- **Excerpt provided**
I lied. I tried my best not to but I did indeed lie and now I must face the consequences.
Much like Ariana Grande after she inexplicably licked a donut and said ‘I hate America’ (which… points were made), I must now issue a dramatic apology to my “fans.”
To the loyal WIP community – friends, family members, ex-hook-ups who did not want to keep hooking up with me but did for some reason want to subscribe to my newsletter – I’m so sorry.
Despite proudly deeming 2022 the Year of Lying, I do not intend to lie to you! No, I hold myself and Whining in Public (a very serious, peer-reviewed publication) to higher standards. So I stand before you humbly admitting to the following lies:
I said I was not a spontaneous person. This is no longer true. I have since embraced a lifestyle unbound by oppressive, capitalist notions of “plans” or “goals” and informed entirely by vibes. Case in point: when I arrived in Puerto Vallarta after my week in Mexico City, staying longer in Mexico wasn’t even a question. I had barely unpacked my suitcase before logging onto Jetblue dot com and cancelling my flight home. Which brings me to…
I told many friends I would be back in New York on May 2nd. This was a lie. My initial journey was simple enough – a week in Mexico City, a week in Puerto Vallarta, then back to New York. Two weeks should be more than enough, I thought. I thought wrong! I ended up flying back to Mexico City after Puerto Vallarta where I took a few days to let my sunburn(s) heal and go eat at all the vegan places I missed the first go around. Now it is May 12th and I am writing to you not from my apartment but from a cafe in Zipolite, a surf-y beach town on the coast of Oaxaca in Southwest Mexico where everyone is barefoot all the time.

- **Challenge A**
Copy the passage of the post about lying and the Mexico trip word for word, everything from "Much like Ariana" down to "I’m so sorry.".

- **Extracted entries**
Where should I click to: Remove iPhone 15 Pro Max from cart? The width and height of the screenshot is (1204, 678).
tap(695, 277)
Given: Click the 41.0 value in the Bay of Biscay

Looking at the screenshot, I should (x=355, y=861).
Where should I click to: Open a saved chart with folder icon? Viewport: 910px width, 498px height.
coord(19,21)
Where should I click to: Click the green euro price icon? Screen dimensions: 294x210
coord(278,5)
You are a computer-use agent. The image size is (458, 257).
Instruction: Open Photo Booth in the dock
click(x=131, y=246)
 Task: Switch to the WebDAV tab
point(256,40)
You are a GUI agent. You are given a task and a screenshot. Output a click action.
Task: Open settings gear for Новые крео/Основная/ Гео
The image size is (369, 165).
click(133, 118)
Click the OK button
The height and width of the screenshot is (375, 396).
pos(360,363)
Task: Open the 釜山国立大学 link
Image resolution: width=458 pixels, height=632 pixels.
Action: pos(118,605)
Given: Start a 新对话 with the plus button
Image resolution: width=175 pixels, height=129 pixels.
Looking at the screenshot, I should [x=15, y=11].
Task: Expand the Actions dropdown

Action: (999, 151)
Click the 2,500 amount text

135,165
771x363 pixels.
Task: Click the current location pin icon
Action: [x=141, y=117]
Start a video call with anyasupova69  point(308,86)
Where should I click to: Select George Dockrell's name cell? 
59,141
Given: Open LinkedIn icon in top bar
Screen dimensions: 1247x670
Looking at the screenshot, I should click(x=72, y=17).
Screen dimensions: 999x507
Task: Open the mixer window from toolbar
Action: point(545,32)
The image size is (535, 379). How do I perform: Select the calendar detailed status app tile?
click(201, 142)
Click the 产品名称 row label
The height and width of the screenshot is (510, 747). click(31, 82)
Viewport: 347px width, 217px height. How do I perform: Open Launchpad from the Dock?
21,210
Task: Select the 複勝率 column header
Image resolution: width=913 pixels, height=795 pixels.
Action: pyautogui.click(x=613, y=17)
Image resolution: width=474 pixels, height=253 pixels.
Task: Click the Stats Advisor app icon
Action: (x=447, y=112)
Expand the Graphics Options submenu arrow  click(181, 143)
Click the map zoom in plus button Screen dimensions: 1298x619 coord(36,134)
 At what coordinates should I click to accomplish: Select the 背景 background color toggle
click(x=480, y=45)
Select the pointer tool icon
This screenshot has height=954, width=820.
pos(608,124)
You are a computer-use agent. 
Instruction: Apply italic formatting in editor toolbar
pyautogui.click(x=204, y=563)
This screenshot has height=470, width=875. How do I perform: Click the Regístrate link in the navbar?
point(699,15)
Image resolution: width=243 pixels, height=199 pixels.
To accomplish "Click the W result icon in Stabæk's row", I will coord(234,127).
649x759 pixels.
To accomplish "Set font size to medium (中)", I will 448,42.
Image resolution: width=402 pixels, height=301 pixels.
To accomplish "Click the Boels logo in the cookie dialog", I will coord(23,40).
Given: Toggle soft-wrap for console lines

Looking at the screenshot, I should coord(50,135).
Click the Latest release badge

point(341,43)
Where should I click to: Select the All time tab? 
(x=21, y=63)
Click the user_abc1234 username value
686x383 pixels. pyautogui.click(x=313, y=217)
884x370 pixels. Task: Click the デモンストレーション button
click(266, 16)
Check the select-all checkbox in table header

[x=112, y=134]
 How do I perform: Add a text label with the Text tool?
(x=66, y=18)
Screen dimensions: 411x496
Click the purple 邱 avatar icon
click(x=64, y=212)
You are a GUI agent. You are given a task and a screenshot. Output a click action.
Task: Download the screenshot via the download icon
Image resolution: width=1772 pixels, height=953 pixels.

- **Challenge B**
In the records, take everything from the line containing "Check the select-all checkbox in table header" down to the line containing "click(x=64, y=212)" and write those lines out again, replacing "purple" with "violet" and leaving everything else unchanged.

- **Full solution A**
Much like Ariana Grande after she inexplicably licked a donut and said ‘I hate America’ (which… points were made), I must now issue a dramatic apology to my “fans.”
To the loyal WIP community – friends, family members, ex-hook-ups who did not want to keep hooking up with me but did for some reason want to subscribe to my newsletter – I’m so sorry.

- **Full solution B**
Check the select-all checkbox in table header

[x=112, y=134]
 How do I perform: Add a text label with the Text tool?
(x=66, y=18)
Screen dimensions: 411x496
Click the violet 邱 avatar icon
click(x=64, y=212)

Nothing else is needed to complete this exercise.